[WORK INSTRUCTIONS] Having located "The height and width of the screenshot is (571, 1371)." in the records below, repeat exactly the line it is on and all subsequent lines, ending with the last.

┌─ RECORDS FOR THE TASK

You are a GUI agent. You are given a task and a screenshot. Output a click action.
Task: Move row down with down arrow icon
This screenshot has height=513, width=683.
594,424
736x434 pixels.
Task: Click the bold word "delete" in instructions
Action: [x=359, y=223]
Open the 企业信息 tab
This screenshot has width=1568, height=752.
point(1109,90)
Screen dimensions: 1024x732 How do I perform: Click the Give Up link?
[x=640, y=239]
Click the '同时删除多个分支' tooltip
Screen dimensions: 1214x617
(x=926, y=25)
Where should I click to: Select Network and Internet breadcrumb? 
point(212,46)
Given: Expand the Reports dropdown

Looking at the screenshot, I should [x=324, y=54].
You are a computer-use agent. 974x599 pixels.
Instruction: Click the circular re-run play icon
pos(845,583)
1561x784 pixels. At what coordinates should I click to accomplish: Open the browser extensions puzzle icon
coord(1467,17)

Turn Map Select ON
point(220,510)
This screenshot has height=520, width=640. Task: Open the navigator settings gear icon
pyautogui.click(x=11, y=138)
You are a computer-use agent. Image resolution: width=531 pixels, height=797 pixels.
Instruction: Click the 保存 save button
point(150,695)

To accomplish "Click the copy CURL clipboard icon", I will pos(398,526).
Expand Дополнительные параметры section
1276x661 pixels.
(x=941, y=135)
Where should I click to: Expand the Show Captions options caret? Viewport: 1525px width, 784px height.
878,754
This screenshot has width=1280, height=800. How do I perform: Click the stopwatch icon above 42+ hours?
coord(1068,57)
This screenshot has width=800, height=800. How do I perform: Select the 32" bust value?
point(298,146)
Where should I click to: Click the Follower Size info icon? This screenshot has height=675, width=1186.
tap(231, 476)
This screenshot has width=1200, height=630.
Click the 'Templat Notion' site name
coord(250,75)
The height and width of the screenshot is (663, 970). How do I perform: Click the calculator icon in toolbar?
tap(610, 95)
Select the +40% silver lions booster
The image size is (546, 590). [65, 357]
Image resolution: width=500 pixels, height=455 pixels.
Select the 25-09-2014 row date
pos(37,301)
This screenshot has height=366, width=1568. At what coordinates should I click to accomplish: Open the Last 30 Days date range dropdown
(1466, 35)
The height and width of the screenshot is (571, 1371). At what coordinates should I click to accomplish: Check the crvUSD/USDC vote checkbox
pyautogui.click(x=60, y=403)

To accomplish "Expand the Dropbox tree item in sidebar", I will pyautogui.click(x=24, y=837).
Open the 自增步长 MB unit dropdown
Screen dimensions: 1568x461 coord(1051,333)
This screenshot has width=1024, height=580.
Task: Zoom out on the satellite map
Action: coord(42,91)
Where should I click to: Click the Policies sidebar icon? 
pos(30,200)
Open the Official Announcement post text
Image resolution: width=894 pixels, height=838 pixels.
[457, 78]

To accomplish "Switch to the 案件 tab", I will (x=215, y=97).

└─

[SOLUTION BELOW]
The height and width of the screenshot is (571, 1371). At what coordinates should I click to accomplish: Check the crvUSD/USDC vote checkbox
pyautogui.click(x=60, y=403)

To accomplish "Expand the Dropbox tree item in sidebar", I will pyautogui.click(x=24, y=837).
Open the 自增步长 MB unit dropdown
Screen dimensions: 1568x461 coord(1051,333)
This screenshot has width=1024, height=580.
Task: Zoom out on the satellite map
Action: coord(42,91)
Where should I click to: Click the Policies sidebar icon? 
pos(30,200)
Open the Official Announcement post text
Image resolution: width=894 pixels, height=838 pixels.
[457, 78]

To accomplish "Switch to the 案件 tab", I will (x=215, y=97).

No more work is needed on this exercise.